Each of the following records is to be printed verbatim.

Records from a data source:
·····

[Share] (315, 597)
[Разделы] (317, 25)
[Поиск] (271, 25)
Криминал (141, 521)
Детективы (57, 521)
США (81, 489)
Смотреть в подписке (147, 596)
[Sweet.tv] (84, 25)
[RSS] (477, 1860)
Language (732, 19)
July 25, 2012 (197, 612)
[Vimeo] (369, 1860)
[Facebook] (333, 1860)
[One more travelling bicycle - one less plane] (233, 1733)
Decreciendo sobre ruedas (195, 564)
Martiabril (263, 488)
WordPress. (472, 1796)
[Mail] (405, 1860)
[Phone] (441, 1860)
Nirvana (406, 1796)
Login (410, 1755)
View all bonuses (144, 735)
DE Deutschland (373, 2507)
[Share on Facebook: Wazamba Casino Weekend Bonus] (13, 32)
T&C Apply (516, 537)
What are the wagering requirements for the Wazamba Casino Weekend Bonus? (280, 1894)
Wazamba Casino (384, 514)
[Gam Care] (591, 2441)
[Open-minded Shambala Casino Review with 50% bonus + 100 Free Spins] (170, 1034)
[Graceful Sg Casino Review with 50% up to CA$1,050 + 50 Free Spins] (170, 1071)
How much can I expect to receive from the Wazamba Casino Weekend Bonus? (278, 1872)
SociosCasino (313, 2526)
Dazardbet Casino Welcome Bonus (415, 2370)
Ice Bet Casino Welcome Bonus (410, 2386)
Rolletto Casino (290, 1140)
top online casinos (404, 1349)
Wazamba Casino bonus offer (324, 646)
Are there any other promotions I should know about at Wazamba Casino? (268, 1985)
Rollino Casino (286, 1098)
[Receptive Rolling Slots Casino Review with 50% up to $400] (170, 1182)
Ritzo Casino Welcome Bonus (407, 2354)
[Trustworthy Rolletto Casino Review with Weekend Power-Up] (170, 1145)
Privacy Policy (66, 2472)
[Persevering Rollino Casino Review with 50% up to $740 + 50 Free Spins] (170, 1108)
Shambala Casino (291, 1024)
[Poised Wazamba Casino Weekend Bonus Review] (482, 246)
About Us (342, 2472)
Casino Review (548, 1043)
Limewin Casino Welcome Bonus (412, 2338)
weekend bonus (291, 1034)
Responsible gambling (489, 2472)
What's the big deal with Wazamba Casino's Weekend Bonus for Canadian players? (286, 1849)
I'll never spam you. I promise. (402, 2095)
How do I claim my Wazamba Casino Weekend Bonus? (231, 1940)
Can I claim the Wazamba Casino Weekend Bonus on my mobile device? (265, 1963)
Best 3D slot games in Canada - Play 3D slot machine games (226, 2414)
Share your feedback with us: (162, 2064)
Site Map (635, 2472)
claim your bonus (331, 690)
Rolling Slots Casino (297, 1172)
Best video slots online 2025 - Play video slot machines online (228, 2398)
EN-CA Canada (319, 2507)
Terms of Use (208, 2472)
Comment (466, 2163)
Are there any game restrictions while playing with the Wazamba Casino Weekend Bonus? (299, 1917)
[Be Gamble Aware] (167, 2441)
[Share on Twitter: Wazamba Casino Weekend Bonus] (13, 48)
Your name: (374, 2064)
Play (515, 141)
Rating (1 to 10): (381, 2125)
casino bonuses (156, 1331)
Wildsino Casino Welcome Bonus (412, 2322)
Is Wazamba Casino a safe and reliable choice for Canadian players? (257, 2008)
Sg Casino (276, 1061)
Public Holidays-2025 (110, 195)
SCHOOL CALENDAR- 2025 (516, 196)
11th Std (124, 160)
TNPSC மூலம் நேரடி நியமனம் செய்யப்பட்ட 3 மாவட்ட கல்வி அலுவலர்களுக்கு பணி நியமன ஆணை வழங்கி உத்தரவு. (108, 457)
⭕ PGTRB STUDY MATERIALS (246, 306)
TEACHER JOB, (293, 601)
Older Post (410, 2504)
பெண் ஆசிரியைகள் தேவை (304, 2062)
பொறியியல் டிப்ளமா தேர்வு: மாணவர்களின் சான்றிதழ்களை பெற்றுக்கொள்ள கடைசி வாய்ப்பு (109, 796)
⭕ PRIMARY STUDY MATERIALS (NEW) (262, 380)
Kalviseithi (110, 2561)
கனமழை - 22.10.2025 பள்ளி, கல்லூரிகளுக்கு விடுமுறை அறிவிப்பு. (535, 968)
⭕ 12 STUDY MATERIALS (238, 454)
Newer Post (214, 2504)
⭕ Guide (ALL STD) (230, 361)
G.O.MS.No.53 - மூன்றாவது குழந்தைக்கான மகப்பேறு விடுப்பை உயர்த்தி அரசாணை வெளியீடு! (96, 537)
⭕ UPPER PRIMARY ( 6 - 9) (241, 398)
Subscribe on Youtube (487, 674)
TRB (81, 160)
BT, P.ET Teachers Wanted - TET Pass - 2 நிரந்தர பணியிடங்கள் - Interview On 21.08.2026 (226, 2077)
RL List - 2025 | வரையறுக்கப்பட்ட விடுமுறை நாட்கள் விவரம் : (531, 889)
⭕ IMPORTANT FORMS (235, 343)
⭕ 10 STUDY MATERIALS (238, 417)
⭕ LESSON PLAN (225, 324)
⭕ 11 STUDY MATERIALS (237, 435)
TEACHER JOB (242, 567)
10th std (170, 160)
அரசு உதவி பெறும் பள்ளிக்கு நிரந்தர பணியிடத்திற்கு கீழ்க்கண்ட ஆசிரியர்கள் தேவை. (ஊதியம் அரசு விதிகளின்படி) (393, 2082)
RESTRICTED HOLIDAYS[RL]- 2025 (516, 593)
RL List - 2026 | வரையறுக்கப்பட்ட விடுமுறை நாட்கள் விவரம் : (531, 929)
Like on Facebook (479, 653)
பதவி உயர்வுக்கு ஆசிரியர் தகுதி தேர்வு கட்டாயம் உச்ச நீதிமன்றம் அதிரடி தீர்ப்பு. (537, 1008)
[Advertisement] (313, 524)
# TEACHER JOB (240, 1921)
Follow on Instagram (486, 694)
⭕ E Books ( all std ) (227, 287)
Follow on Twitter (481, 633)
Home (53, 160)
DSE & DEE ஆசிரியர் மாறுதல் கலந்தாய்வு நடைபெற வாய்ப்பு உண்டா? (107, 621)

·····

Task response:
[Share] (315, 597)
[Разделы] (317, 25)
[Поиск] (271, 25)
Криминал (141, 521)
Детективы (57, 521)
США (81, 489)
Смотреть в подписке (147, 596)
[Sweet.tv] (84, 25)
[RSS] (477, 1860)
Language (732, 19)
July 25, 2012 (197, 612)
[Vimeo] (369, 1860)
[Facebook] (333, 1860)
[One more travelling bicycle - one less plane] (233, 1733)
Decreciendo sobre ruedas (195, 564)
Martiabril (263, 488)
WordPress. (472, 1796)
[Mail] (405, 1860)
[Phone] (441, 1860)
Nirvana (406, 1796)
Login (410, 1755)
View all bonuses (144, 735)
DE Deutschland (373, 2507)
[Share on Facebook: Wazamba Casino Weekend Bonus] (13, 32)
T&C Apply (516, 537)
What are the wagering requirements for the Wazamba Casino Weekend Bonus? (280, 1894)
Wazamba Casino (384, 514)
[Gam Care] (591, 2441)
[Open-minded Shambala Casino Review with 50% bonus + 100 Free Spins] (170, 1034)
[Graceful Sg Casino Review with 50% up to CA$1,050 + 50 Free Spins] (170, 1071)
How much can I expect to receive from the Wazamba Casino Weekend Bonus? (278, 1872)
SociosCasino (313, 2526)
Dazardbet Casino Welcome Bonus (415, 2370)
Ice Bet Casino Welcome Bonus (410, 2386)
Rolletto Casino (290, 1140)
top online casinos (404, 1349)
Wazamba Casino bonus offer (324, 646)
Are there any other promotions I should know about at Wazamba Casino? (268, 1985)
Rollino Casino (286, 1098)
[Receptive Rolling Slots Casino Review with 50% up to $400] (170, 1182)
Ritzo Casino Welcome Bonus (407, 2354)
[Trustworthy Rolletto Casino Review with Weekend Power-Up] (170, 1145)
Privacy Policy (66, 2472)
[Persevering Rollino Casino Review with 50% up to $740 + 50 Free Spins] (170, 1108)
Shambala Casino (291, 1024)
[Poised Wazamba Casino Weekend Bonus Review] (482, 246)
About Us (342, 2472)
Casino Review (548, 1043)
Limewin Casino Welcome Bonus (412, 2338)
weekend bonus (291, 1034)
Responsible gambling (489, 2472)
What's the big deal with Wazamba Casino's Weekend Bonus for Canadian players? (286, 1849)
I'll never spam you. I promise. (402, 2095)
How do I claim my Wazamba Casino Weekend Bonus? (231, 1940)
Can I claim the Wazamba Casino Weekend Bonus on my mobile device? (265, 1963)
Best 3D slot games in Canada - Play 3D slot machine games (226, 2414)
Share your feedback with us: (162, 2064)
Site Map (635, 2472)
claim your bonus (331, 690)
Rolling Slots Casino (297, 1172)
Best video slots online 2025 - Play video slot machines online (228, 2398)
EN-CA Canada (319, 2507)
Terms of Use (208, 2472)
Comment (466, 2163)
Are there any game restrictions while playing with the Wazamba Casino Weekend Bonus? (299, 1917)
[Be Gamble Aware] (167, 2441)
[Share on Twitter: Wazamba Casino Weekend Bonus] (13, 48)
Your name: (374, 2064)
Play (515, 141)
Rating (1 to 10): (381, 2125)
casino bonuses (156, 1331)
Wildsino Casino Welcome Bonus (412, 2322)
Is Wazamba Casino a safe and reliable choice for Canadian players? (257, 2008)
Sg Casino (276, 1061)
Public Holidays-2025 (110, 195)
SCHOOL CALENDAR- 2025 (516, 196)
11th Std (124, 160)
TNPSC மூலம் நேரடி நியமனம் செய்யப்பட்ட 3 மாவட்ட கல்வி அலுவலர்களுக்கு பணி நியமன ஆணை வழங்கி உத்தரவு. (108, 457)
⭕ PGTRB STUDY MATERIALS (246, 306)
TEACHER JOB, (293, 601)
Older Post (410, 2504)
பெண் ஆசிரியைகள் தேவை (304, 2062)
பொறியியல் டிப்ளமா தேர்வு: மாணவர்களின் சான்றிதழ்களை பெற்றுக்கொள்ள கடைசி வாய்ப்பு (109, 796)
⭕ PRIMARY STUDY MATERIALS (NEW) (262, 380)
Kalviseithi (110, 2561)
கனமழை - 22.10.2025 பள்ளி, கல்லூரிகளுக்கு விடுமுறை அறிவிப்பு. (535, 968)
⭕ 12 STUDY MATERIALS (238, 454)
Newer Post (214, 2504)
⭕ Guide (ALL STD) (230, 361)
G.O.MS.No.53 - மூன்றாவது குழந்தைக்கான மகப்பேறு விடுப்பை உயர்த்தி அரசாணை வெளியீடு! (96, 537)
⭕ UPPER PRIMARY ( 6 - 9) (241, 398)
Subscribe on Youtube (487, 674)
TRB (81, 160)
BT, P.ET Teachers Wanted - TET Pass - 2 நிரந்தர பணியிடங்கள் - Interview On 21.08.2026 (226, 2077)
RL List - 2025 | வரையறுக்கப்பட்ட விடுமுறை நாட்கள் விவரம் : (531, 889)
⭕ IMPORTANT FORMS (235, 343)
⭕ 10 STUDY MATERIALS (238, 417)
⭕ LESSON PLAN (225, 324)
⭕ 11 STUDY MATERIALS (237, 435)
TEACHER JOB (242, 567)
10th std (170, 160)
அரசு உதவி பெறும் பள்ளிக்கு நிரந்தர பணியிடத்திற்கு கீழ்க்கண்ட ஆசிரியர்கள் தேவை. (ஊதியம் அரசு விதிகளின்படி) (393, 2082)
RESTRICTED HOLIDAYS[RL]- 2025 (516, 593)
RL List - 2026 | வரையறுக்கப்பட்ட விடுமுறை நாட்கள் விவரம் : (531, 929)
Like on Facebook (479, 653)
பதவி உயர்வுக்கு ஆசிரியர் தகுதி தேர்வு கட்டாயம் உச்ச நீதிமன்றம் அதிரடி தீர்ப்பு. (537, 1008)
[Advertisement] (313, 524)
# TEACHER JOB (240, 1921)
Follow on Instagram (486, 694)
⭕ E Books ( all std ) (227, 287)
Follow on Twitter (481, 633)
Home (53, 160)
DSE & DEE ஆசிரியர் மாறுதல் கலந்தாய்வு நடைபெற வாய்ப்பு உண்டா? (107, 621)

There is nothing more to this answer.